Запомнилось и то, какой был город. Занесенный снегом, высокие сугробы, тропинки между ними — это улицы. Только по центральным улицам можно было ехать на машине. Лежали трупы, не так много. Лежали больше в подъездах. Город был засыпан чистым-чистым снегом. Безмолвный, только тикал метроном из длинных репродукторов, которые были повсюду. Витрины все заколочены. Памятник Петру, памятник Екатерине завалены мешками с песком. Никто из нас не стремился в этот блокадный город.
Жизнь блокадная шла среди разбомбленных домов. Угол Моховой и Пестеля, дом стоял словно бы разрезанный. Бесстыдно раскрылись внутренности квартир, где-то на четвертом этаже стоял платяной шкаф. Дверца болталась, хлопала на ветру. Оттуда выдувались платья, костюмы. Разбомбленные дома дымили. Пожары после бомбежек или снарядов продолжались неделями. Иногда возле них прохожие грелись. Гостиный Двор — черный весь от пожара. В Александровском саду траншеи, зенитки. Траншеи были и на Марсовом поле.
Однажды нам поручили втроем вести пленного немца через город в штаб. Я наблюдал не столько за городом, сколько за немцем, которого вел, — какой ужас был на его лице, когда мы встречали прохожих. Замотанных в какие-то немыслимые платки, шарфы с черными от копоти лицами. Не поймешь — мужчина, женщина, старый, молодой. Как тени, они брели по городу. Началась тревога, завыли сирены, мы продолжали вести этого немца. Видели безразличие на лицах прохожих, которые смотрели на него. Он-то ужаснулся, а они уже без всяких чувств встречали человека в немецкой шинели».
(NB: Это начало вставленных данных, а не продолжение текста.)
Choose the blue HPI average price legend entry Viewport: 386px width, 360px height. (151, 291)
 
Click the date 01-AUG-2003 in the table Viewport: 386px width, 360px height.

«Я восстановил в памяти тот день, это было не так уж сложно; тогда я впервые получил увольнительную в город. Блокада преобразила город неузнаваемо, поэтому все поражало и отпечатывалось в памяти прочно.
Когда началась бомбежка, вернее, когда она приблизилась, я укрылся сперва в одной подворотне, потом перебежал в следующую. Зенитки захлопали рядом, прожектора шарили по небу. Все, что на передовой мы обычно наблюдали издали, сейчас происходило над головой. Неподалеку упала бомба, следом завыла следующая, на этот раз ближе, громче. Вой ее нарастал. В подворотню вбежала женщина с каким-то большим свертком. «Ложись!» — крикнул я, толкнул ее в снег и сам упал на что-то мягкое. Раздался удар, грохот. Дом наискосок стал разваливаться. Женщина закричала. Она кричала от страха. Судя по взрыву, бомба была небольшая; я хотел подняться и вдруг увидел под собой человека — румяное лицо старика. Это было так неожиданно, что я вскочил на ноги, потом нагнулся, потрогал завернутую в простыню фигуру, тронул лицо, волосы — я не сразу сообразил, что в свертке был большой елочный дед-мороз. Женщина, глядя на мой испуг, стала смеяться громко, истерически, освобождаясь от собственного страха.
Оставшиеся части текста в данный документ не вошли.